I don't expect the little guy-an inanimate object-to respond with his two cents, but something about the silence feels accusatory and disbelieving.

"I'm not in denial," I mutter under my breath, scrambling the egg with more vigor as Charmless just keeps sitting down on the counter, silent yet somehow mean. "She will come back, Char. She's coming back to me."

I can practically hear him snorting at my words and contradicting my claims, and the silent denial pisses me off more than it should. My scrambling gets more aggressive, and I try to control myself, but I can't help scowling at the doll.

"She is coming back, you asshole. She didn't say it yet but I know she loves me and-" I stop the forthcoming rant and throw a rueful smile at him. "Okay, bud. Okay. You almost got me there." I chuckle humorlessly and turn off the stove.

He says nothing, just keeps on living his plastic existence with a permanent semi-smirk on his face.

"I might as well set up a plate for her, right?" I ask the unresponsive doll. "Saturdays are pancake days, her favorite, so she'll know to come."

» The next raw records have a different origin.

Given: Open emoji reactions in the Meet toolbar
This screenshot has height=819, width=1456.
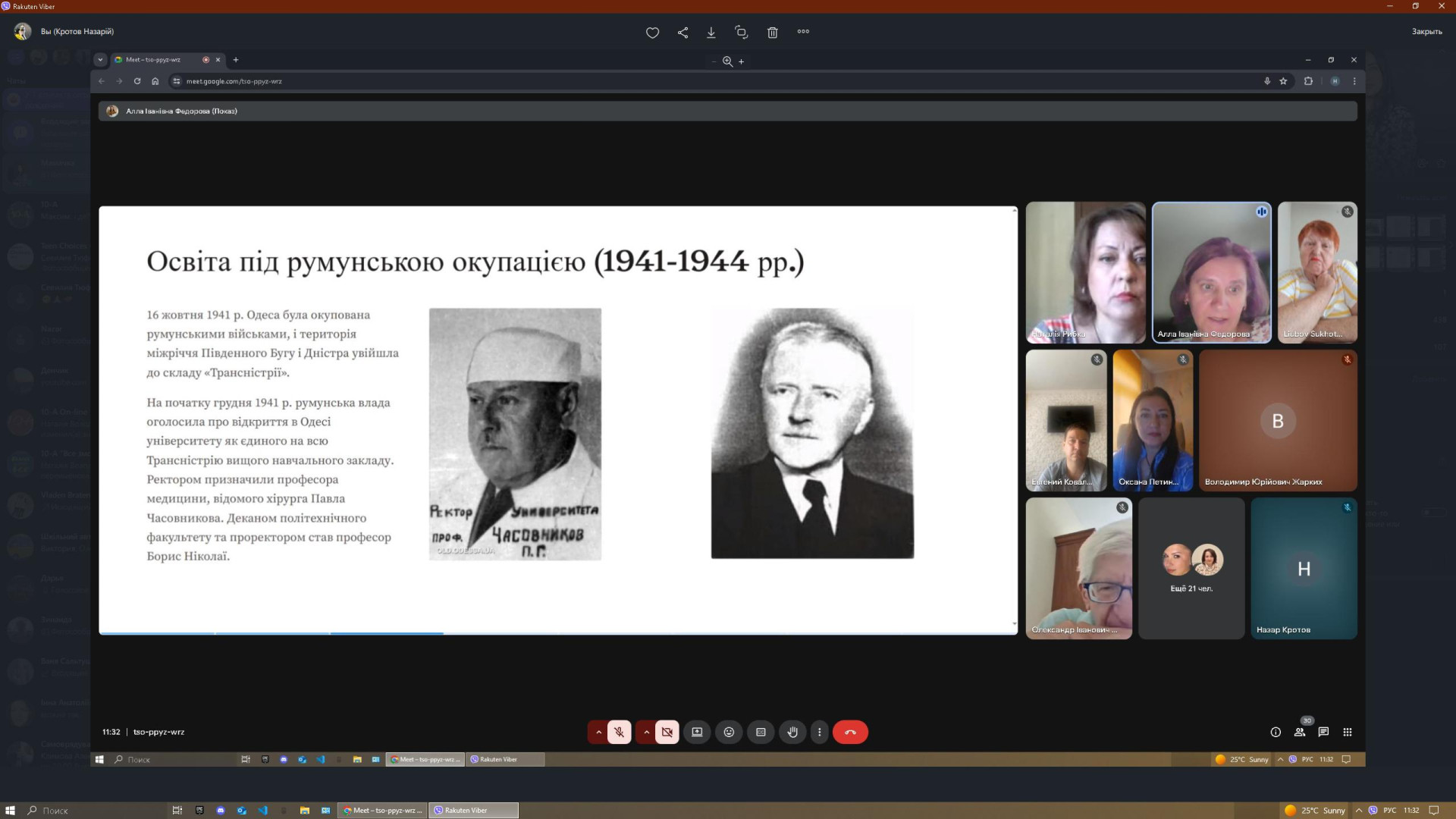Looking at the screenshot, I should click(x=729, y=732).
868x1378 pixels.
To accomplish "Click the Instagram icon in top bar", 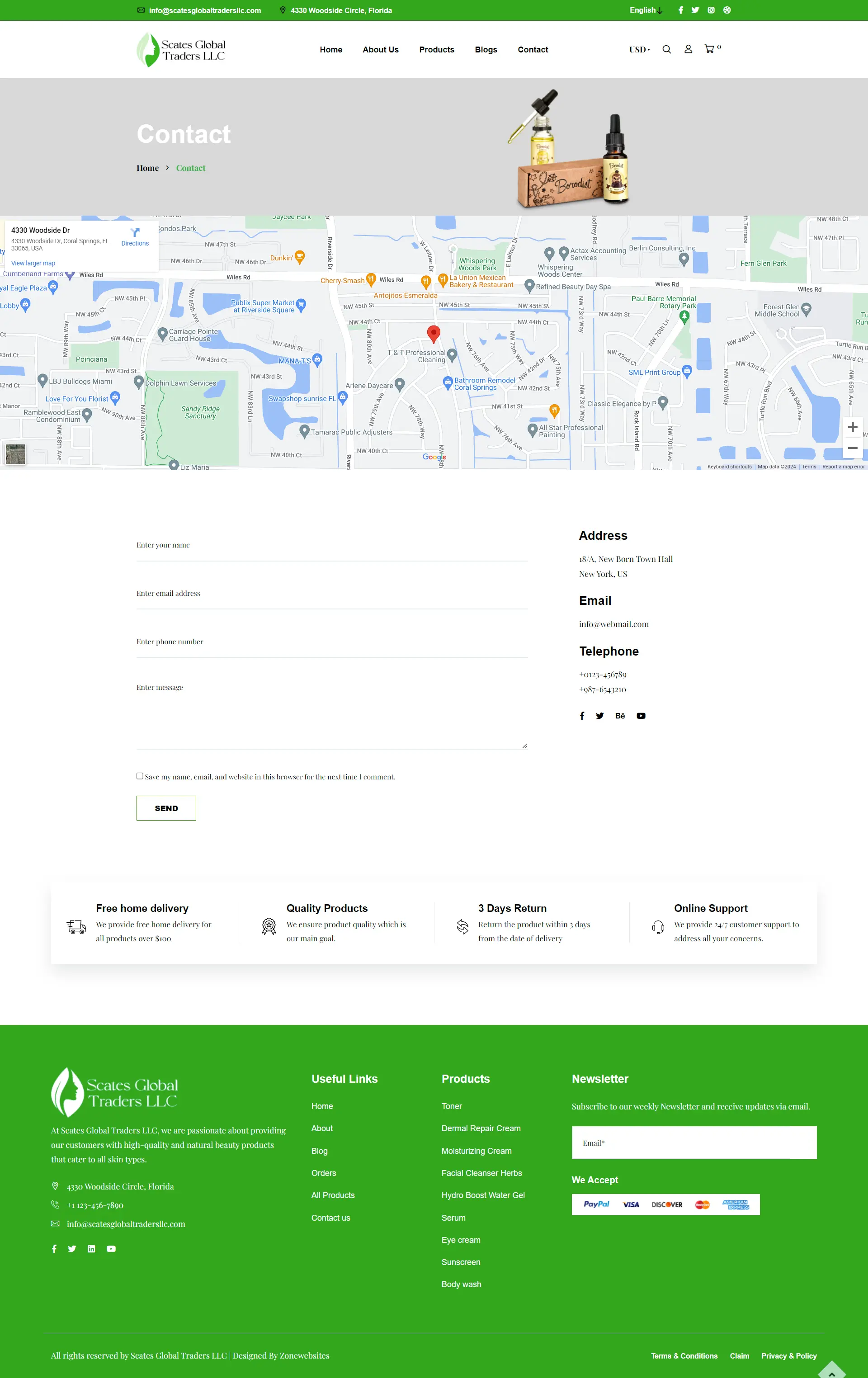I will click(x=711, y=10).
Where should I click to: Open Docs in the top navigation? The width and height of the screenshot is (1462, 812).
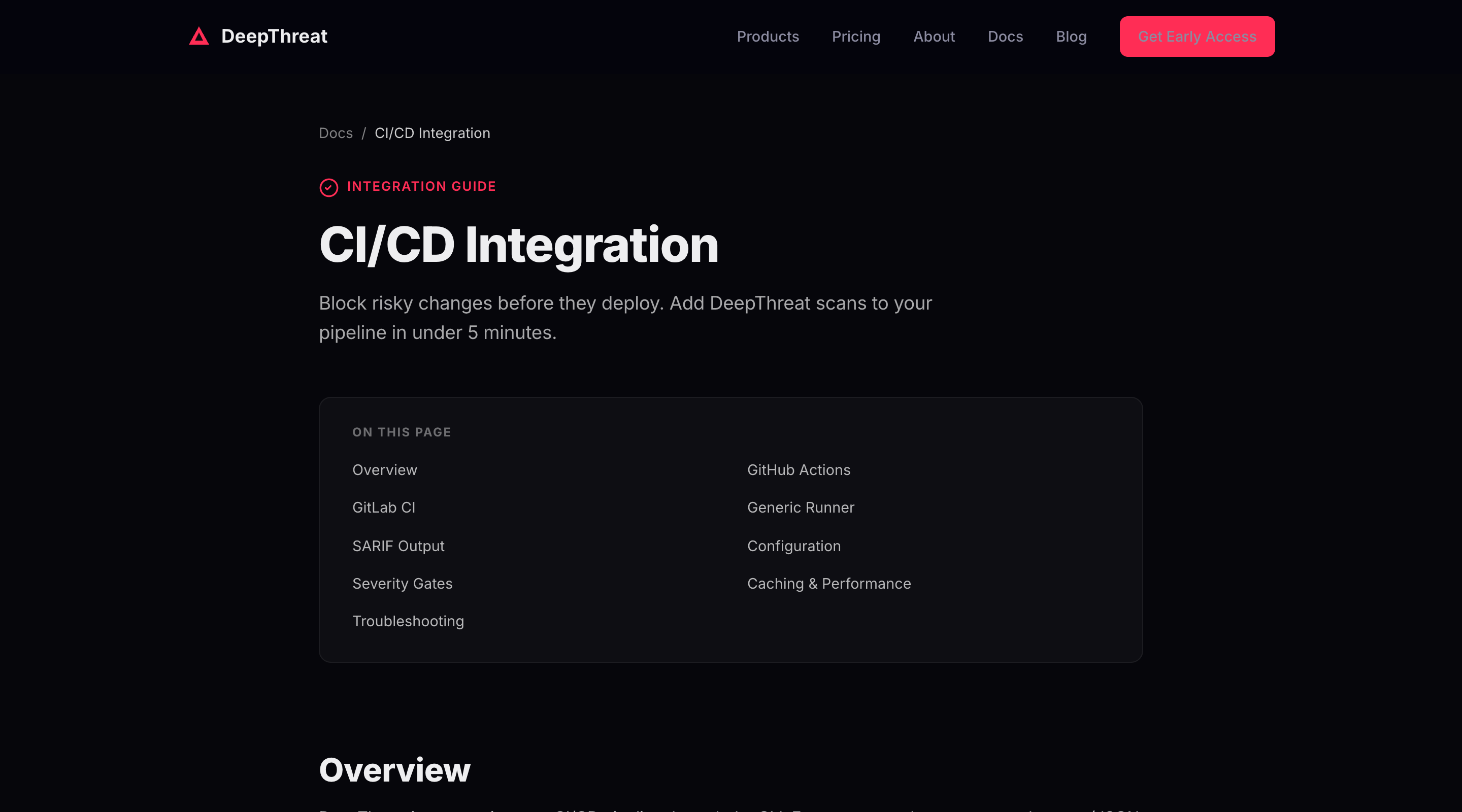point(1005,37)
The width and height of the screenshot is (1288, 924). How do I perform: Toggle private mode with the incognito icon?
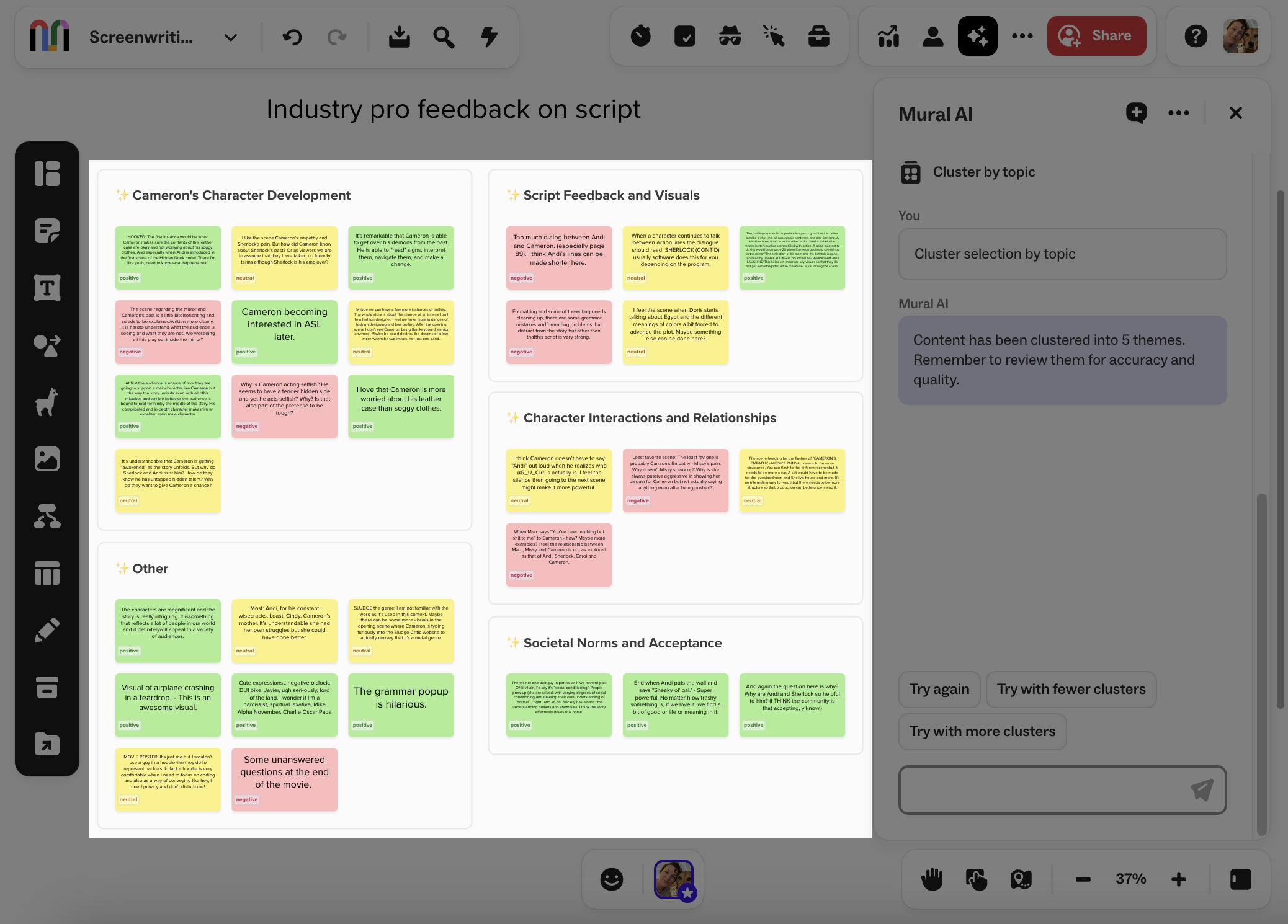(x=730, y=36)
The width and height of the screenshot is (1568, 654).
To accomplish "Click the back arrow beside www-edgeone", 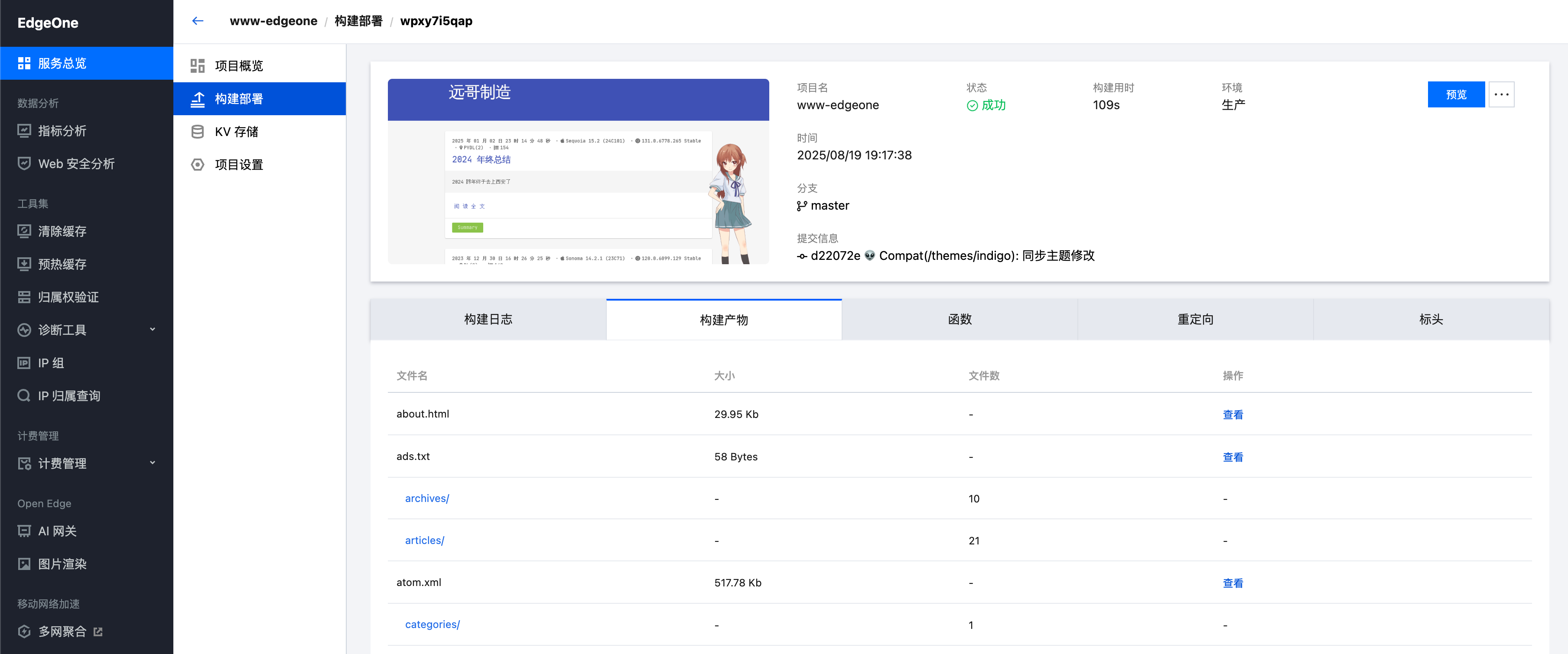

But the doll remains unresponsive. Staring straight ahead, that damn self-satisfied smirk on his face taunting me.

"Asshole," I mutter under my breath, careful so he can't hear me. Jaya hates when I insult the thing, and right now, I need her to be as happy with me as possible.

On the counter, I place two plates filled with pancakes, eggs, and sausages, one for her and one for me.

Somewhere, deep in the part of my brain that I'm choosing to ignore at the moment, I realize that this is not normal. That setting up a whole plate for a woman who is not here, who more than likely will not be stepping foot into this apartment, is nothing quite short of insane.

"You think I'm pathetic, don't you?" I chuckle humorlessly, using my fork to push the food on my plate around. "She hates me, and here I am, surviving on delusion and pancakes, letting out my frustrations on a male doll."

The back of my head hurts, my neck is sore, and the silence is killing me.

Silence, as it has for the past day, is the only thing that greets me. I sigh and stand up, abandoning the food on the breakfast counter to go in search of my phone.

Crossing the living room, I avoid stepping on glass and various objects broken on the floor, pulling blankets away from the couch and patting the corners of it to see if my phone is anywhere.

When the couch proves to be a waste of time, I use my eyes to visually scan for the device among the scattered books on the ground, wondering if I should raise the bookshelf from its toppled position in case the phone slid underneath there.

I attempt to crack my brain, to try and trace the path that my phone could have taken from the day before yesterday when I left the room she was staying in, heart shattered and head hung low, a wave of brewing anger within me, to this morning when my alarm woke me up and my head felt like blowing up from the hangover.

Then I remember.

"Shit." I almost step on the glass from one of the knick-knacks my mother and sister used to decorate the living room, but I correct my footing before the floor is not only a chaos of broken objects but a pool of blood and torn skin. "I threw it at the wall."